Brandeis International Business School

‘Coming Out of Your Comfort Zone’: Sali Sun, MBA’17

International business student finds confidence to launch career in MBA course

Sali SunSali Sun, MBA’17, arrived in the United States from China with one goal: to build the knowledge and relationships needed to land a full-time job in international business. What she didn’t anticipate was the number of transitions required to do so. Mastering coursework in the Brandeis International Business School MBA program imbued her with industry-focused skills – but in order to convey her qualifications, she’d need to learn the nuances of American-style networking. 

“I don’t know how to start small talk,” she noted at the beginning of the semester. “I don’t know how to deliver quality conversations with people that I don’t know, and being able to do so is the foundation for building business relationships.”

Enter the International Business School Global Dexterity course, taught by Andy Molinsky, a professor of international management and organizational behavior and the director of the Perlmutter Institute for Global Business Leadership. Throughout the course, Molinsky prepares students to adopt behaviors outside their cultural comfort zones that are necessary to their success, all without losing their integrity and sense of self.  

“At first I perceived the class to be about understanding the behavioral differences between cultures,” said Sali. “As it turns out, it was really a semester-long self-improvement exercise in getting out of your comfort zone in any new environment.” 

Molinsky’s class was instrumental in helping Sali diagnose and adjust her behaviors, though not without diligent practice. While reaching out to strangers might have felt awkward and disingenuous to her natural instincts, Sali understood that these interactions were critical in building her confidence. In small, inconsequential situations, she could practice making small talk about things such as American politics or the weather before applying her new skills to important networking encounters. 

“The campus shuttle stop was a great place to practice. One time, I felt more awkward in not speaking to the only other student there,” she noted. “We started talking about the weather, which is boring to me, but the conversation eventually uncovered our shared experiences. One topic led to another so that we continued talking each morning for a number of days.” 

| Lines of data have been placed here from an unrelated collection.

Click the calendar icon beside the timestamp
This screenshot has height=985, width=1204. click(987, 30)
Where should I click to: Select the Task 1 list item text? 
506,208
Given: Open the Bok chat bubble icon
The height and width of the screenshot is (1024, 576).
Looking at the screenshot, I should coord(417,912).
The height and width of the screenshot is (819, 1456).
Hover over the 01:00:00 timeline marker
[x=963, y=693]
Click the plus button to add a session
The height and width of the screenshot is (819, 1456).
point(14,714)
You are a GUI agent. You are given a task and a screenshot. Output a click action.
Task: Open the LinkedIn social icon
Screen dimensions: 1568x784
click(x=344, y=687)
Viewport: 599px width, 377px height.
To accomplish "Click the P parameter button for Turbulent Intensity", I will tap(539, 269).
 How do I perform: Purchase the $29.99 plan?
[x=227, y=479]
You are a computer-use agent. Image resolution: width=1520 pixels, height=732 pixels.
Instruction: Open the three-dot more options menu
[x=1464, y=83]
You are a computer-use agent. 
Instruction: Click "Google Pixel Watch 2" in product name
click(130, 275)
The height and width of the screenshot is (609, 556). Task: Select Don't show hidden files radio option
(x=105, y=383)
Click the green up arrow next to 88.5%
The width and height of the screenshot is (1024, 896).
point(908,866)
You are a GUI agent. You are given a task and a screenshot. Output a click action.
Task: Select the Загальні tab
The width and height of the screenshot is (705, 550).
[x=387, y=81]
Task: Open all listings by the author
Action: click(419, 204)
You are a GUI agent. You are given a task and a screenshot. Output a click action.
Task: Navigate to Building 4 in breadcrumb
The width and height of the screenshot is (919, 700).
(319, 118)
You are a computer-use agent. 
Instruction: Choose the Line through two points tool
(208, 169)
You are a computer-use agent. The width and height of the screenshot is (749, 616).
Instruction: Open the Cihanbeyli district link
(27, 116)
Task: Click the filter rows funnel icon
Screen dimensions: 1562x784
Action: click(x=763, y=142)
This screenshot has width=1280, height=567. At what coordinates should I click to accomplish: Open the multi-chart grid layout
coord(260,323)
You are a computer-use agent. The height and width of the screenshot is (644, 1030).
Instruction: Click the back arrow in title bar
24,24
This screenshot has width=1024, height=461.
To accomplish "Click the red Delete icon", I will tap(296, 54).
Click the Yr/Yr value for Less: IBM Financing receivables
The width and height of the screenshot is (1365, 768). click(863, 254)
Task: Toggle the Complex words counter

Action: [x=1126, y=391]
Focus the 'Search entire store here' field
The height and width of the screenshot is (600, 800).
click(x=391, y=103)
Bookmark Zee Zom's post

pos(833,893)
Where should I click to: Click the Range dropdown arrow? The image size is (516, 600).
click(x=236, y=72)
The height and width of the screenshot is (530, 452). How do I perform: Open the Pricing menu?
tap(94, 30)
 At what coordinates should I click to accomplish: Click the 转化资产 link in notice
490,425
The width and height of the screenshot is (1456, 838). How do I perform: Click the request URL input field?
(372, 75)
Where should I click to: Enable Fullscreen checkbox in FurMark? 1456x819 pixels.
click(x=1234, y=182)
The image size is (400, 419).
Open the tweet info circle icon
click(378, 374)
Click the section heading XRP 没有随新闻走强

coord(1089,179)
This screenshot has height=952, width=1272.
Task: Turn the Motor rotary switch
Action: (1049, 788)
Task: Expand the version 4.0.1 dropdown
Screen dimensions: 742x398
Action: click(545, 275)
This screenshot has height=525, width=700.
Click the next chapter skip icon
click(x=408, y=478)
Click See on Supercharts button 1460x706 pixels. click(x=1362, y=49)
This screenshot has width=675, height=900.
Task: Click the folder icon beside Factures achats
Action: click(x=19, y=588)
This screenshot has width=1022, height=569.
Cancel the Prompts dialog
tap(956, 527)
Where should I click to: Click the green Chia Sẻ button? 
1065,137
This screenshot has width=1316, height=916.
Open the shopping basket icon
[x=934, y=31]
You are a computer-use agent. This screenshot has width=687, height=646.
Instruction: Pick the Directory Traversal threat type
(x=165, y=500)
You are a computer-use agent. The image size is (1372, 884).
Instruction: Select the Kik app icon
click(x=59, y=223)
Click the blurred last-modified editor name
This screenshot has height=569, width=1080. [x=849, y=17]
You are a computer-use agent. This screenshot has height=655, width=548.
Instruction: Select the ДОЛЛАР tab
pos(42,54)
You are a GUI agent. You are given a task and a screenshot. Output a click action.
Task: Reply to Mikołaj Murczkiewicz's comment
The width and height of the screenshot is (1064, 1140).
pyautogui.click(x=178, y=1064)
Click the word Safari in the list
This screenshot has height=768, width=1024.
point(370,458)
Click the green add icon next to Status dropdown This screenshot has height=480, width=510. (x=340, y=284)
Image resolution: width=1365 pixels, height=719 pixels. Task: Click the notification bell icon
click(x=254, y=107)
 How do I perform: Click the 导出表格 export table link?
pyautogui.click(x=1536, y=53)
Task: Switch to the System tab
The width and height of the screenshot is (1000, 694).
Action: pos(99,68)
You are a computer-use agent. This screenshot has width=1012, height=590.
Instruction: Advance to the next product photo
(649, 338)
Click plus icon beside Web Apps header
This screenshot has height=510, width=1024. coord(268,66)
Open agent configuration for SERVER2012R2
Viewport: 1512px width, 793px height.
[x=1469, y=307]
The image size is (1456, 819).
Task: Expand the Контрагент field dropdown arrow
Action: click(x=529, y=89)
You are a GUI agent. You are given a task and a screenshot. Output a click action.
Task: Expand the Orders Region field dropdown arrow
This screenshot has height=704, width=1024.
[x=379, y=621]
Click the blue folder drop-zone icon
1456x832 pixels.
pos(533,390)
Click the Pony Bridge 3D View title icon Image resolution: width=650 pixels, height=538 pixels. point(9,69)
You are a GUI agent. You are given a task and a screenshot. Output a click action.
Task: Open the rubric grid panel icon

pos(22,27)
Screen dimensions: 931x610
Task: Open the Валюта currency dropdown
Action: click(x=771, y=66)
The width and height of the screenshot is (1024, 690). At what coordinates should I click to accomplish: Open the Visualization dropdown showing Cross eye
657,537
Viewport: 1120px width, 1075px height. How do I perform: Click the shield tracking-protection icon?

In beating her initial fear of initiating small talk, Sali applied lessons from Molinsky’s class in refining the quality of her conversations. 

“Particularly with alumni and professors, I would get lost in discussions on very serious topics. I wanted to be able to have a quality conversation, even if it wasn’t formal.” 

Sali continues to build her confidence in this area, even following the conclusion of Molinsky’s class. In her final presentation, she proudly shared photos from networking events that she had successfully attended and offered stories from her journey. 

“There were definitely ups and downs,” she noted. “I had a complete small-talk failure at Thanksgiving. There was a big group conversation and I hated to interrupt at any point. I hesitated to jump in but the longer I postponed participating, the fewer chances I had to contribute. It’s not a straight line of progress, but I know how I can improve next time.” 

Molinsky’s class provides students with an unparalleled opportunity to refine skills that can’t be taught through cutting-edge software or textbooks (though they can be found in his books). In asking students to comb through the behaviors that may limit their professional success, he prepares them to become more agile and adaptable in a myriad of uncomfortable situations. For Sali, this was a critical turning point as she entered her final semester as an MBA student.  

“We recently had a company trek to MassChallenge that I both organized and participated in,” she proudly shared. “I asked questions about their business model and operations and had great conversations with people from their operational department. I felt really prepared to make professional small talk.”